Kind of goes - there is a perfect task for this solution, which I can try to hook into this year. The New Year deadlines all deadlines, so there is about a month and a half for the task.
Task is quite simple actually - there is a huge library of files, which does not fit single storage machine. And although it is not that large, about 5-10 Tb of data for starters, next step is to suck in close to 200 Tb of data. Task is to allow on-demand reading without updates of the existing files, only new ones will be added with time. I expect millions of reads per day.
Files should be spread over multiple machines for read balancing, there should be multiple copies of each for redundacy. System should transparently handle failures (storage machines will be spread over multiple data centers). And the main request is to allow to fetch files over direct links, i.e. elliptics network provides data location and some usual HTTP server will give them away.
While I wrote this entry another cool task (re)appeared: clusterize some very popular monitoring system, which to date does not scale very well to existing amount of notification writers (about 200k small writes per second per small cluster).
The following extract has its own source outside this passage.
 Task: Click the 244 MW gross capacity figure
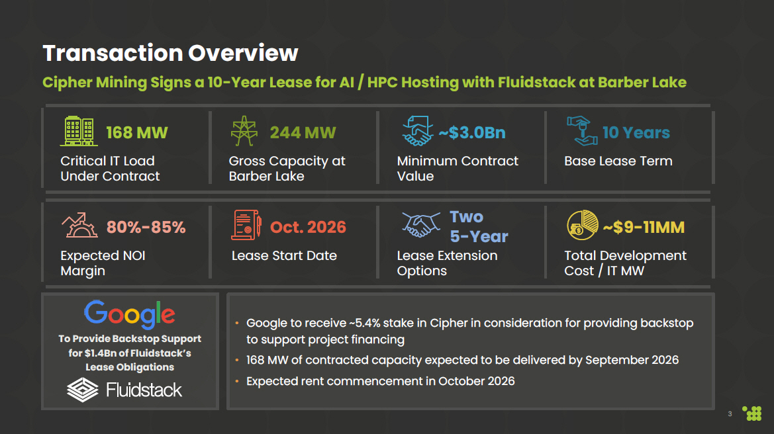(x=303, y=133)
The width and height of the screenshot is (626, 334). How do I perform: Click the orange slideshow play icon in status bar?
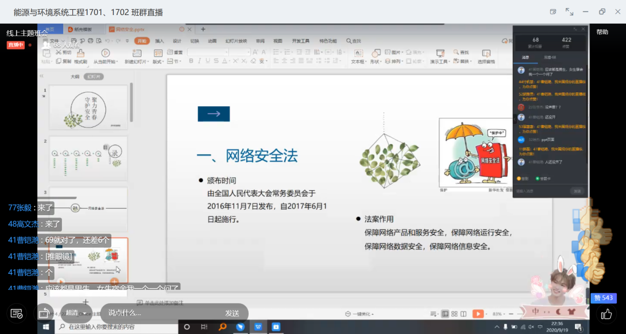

I need to provide fault-tolerant storage which will be able to suffer this load and allow simple horizontal scaling on demand.
Existing performance numbers show that elliptics network can easily handle all those tasks, but some obscure numbers created by the project author are usually not enough for those who deploy new system. As in any other business, people do not eager to try something new. New, shiny and likely buggy...
Well, let's show what we can do. I will post results and setup systems here.
> clusterize some very popular monitoring system
О, ты теперь вместо Макса будешь пилить Zabbix? :)
Чуви, я пишу распределенные файловые системы и парсеры регулярных выражений на Лиспе, Заббикс я не пилю :)